● **INSTRUCTIONS FOR THE TASK**
Only the lines from the one containing "Nome (47, 315)" through the end of the listing below are to be reproduced, exactly as they stand.

● **RECORDS SHOWN**
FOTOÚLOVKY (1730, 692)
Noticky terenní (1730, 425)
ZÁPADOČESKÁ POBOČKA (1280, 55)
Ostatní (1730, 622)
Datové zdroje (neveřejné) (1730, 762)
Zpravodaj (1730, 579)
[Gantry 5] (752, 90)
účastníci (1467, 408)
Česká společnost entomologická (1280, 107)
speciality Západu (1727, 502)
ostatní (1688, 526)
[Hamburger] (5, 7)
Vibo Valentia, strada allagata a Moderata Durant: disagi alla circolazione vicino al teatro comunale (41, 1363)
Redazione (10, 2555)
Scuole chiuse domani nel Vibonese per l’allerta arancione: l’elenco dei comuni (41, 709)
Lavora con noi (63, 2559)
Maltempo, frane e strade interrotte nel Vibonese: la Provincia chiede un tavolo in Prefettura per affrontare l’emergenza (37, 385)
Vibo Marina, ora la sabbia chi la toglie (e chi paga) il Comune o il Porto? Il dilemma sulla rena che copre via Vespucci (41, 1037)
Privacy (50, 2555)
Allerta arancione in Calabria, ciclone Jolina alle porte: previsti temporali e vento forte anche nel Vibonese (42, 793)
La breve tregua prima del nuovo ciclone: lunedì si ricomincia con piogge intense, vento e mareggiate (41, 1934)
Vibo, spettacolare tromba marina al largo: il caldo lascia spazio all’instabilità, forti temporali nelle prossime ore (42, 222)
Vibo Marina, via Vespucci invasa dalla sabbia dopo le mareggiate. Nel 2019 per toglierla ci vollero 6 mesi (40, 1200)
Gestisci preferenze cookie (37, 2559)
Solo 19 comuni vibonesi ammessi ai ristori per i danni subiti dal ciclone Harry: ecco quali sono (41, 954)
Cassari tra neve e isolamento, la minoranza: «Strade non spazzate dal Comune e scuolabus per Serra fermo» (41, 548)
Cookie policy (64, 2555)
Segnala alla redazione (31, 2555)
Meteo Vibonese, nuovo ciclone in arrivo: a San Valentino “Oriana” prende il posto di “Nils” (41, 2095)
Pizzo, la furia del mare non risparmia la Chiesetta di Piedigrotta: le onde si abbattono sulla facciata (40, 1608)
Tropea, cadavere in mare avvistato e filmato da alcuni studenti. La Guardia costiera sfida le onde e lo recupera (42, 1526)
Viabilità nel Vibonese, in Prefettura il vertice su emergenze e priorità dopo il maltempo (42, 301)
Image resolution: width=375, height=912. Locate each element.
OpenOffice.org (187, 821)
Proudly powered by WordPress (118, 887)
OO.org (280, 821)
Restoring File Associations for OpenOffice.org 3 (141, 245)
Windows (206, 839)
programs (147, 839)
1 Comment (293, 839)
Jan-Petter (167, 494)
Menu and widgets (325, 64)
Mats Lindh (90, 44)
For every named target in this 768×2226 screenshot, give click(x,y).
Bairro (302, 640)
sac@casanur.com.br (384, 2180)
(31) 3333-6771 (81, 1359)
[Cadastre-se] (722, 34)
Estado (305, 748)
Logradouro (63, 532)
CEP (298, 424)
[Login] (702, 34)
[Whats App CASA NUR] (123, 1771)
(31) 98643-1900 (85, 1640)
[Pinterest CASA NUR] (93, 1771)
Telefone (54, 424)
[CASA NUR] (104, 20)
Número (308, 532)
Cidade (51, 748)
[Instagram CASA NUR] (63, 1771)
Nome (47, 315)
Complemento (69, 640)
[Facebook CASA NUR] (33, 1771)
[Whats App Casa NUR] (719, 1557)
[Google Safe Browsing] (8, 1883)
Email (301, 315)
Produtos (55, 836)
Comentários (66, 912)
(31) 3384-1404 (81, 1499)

● **EXERCISE ANSWER**
Nome (47, 315)
Complemento (69, 640)
[Facebook CASA NUR] (33, 1771)
[Whats App Casa NUR] (719, 1557)
[Google Safe Browsing] (8, 1883)
Email (301, 315)
Produtos (55, 836)
Comentários (66, 912)
(31) 3384-1404 (81, 1499)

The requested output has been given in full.